Statistical analysis
2.16
Statistical analyses were conducted using GraphPad Prism version 9.5 (GraphPad Software, San Diego, CA, United States). Quantitative data are presented as mean ± standard error of the mean (SEM). A one-way analysis of variance (ANOVA) was employed to assess differences among multiple groups, followed by Tukey’s post hoc test. P < 0.05 was considered statistically significant for differences.
Results
3
ENG alleviates DOX-induced cardiotoxicity in mice
3.1
To investigate the potential role of ENG in DIC, we established a mice model of chronic myocardial injury by intraperitoneal injection of DOX (5 mg/kg) once a week for 5 weeks. Prior to DOX treatment, mice were treated with ENG (20 mg/kg) intraperitoneally once a day for 14 days (Figures 1A,B). The mice treated with DOX exhibited significant weight loss and a decrease in heart volume, which was mitigated by ENG treatment. HE and Mosson staining were used to evaluate cardiac tissue structure, and the results showed that myocardial morphology was disordered, and perivascular and interstitial fibrosis was increased in DOX group. However, these manifestations were significantly improved in mice treated with ENG (Figures 1C–E). The serum BNP concentration, as measured by the ELISA kit, demonstrated that the DOX group exhibited a significantly higher BNP level compared to the control group, and ENG treatment markedly ameliorated this elevation (Figure 1F). M-mode echocardiography was employed to evaluate cardiac function, and the findings indicated DOX-treated mice had significant cardiac function reduction. LVEF, LVFS, LVEDd, and LVESd of mice were significantly restored after ENG treatment (Figures 1G–K). No significant differences were observed in the aforementioned results between the control group and the ENG group.

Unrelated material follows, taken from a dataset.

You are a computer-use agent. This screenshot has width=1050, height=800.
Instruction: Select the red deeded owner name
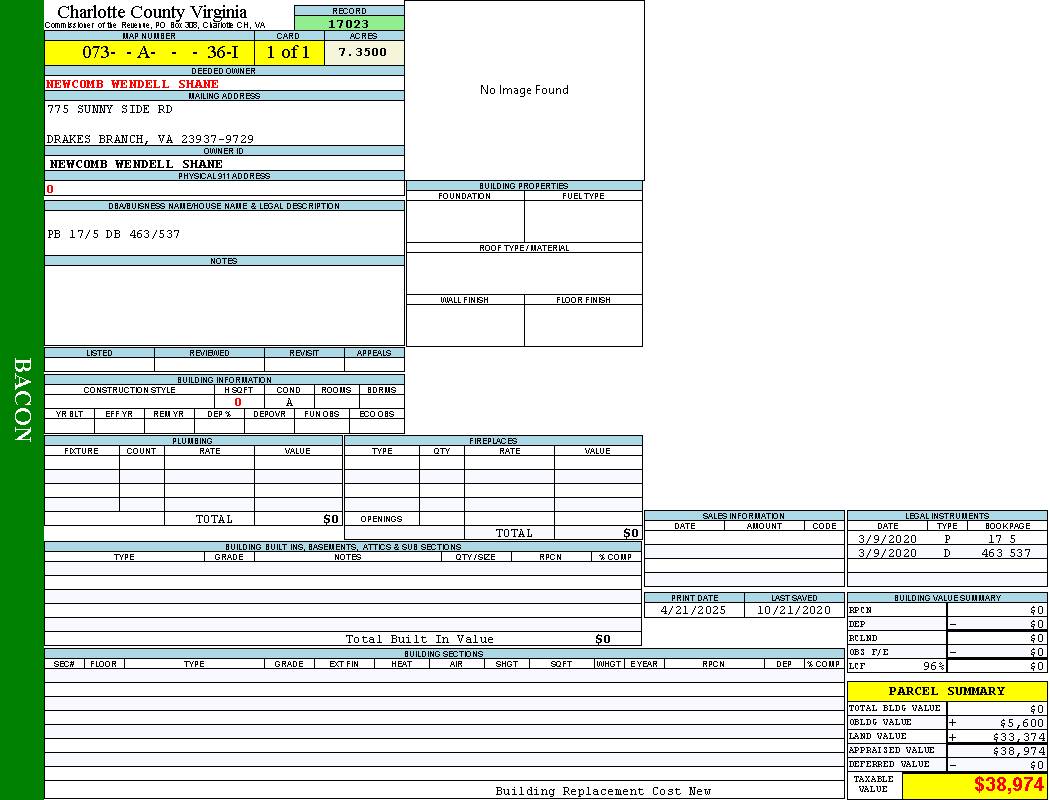[x=132, y=84]
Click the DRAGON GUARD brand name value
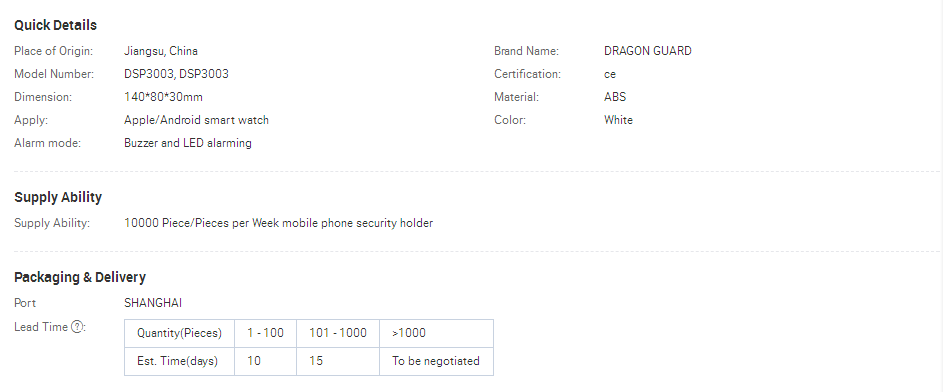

*ENG alleviates DOX-induced cardiotoxicity in mice. (A) Molecular structure of ENG and DOX. (B) Flow chart of the experimental protocol in vivo. (C) Representative images of gross heart morphology, HE staining and Masson’s staining of mice in each group (n = 5). (D) The ratio of heart weight to body weight (HW/BW) (n = 5). (E) The quantification of myocardial fibrosis area (n = 5). (F) Expression of BNP in the serum of each group of mice (n = 3). (G) Representative image of an M-mode echocardiogram (n = 5). (H–K) Analyses of LVEF, LVFS, LVEDd and LVESd (n = 5). Statistical analysis was performed using one-way ANOVA, followed by Tukey’s post hoc test. *P < 0.05, **P < 0.01, **P < 0.001.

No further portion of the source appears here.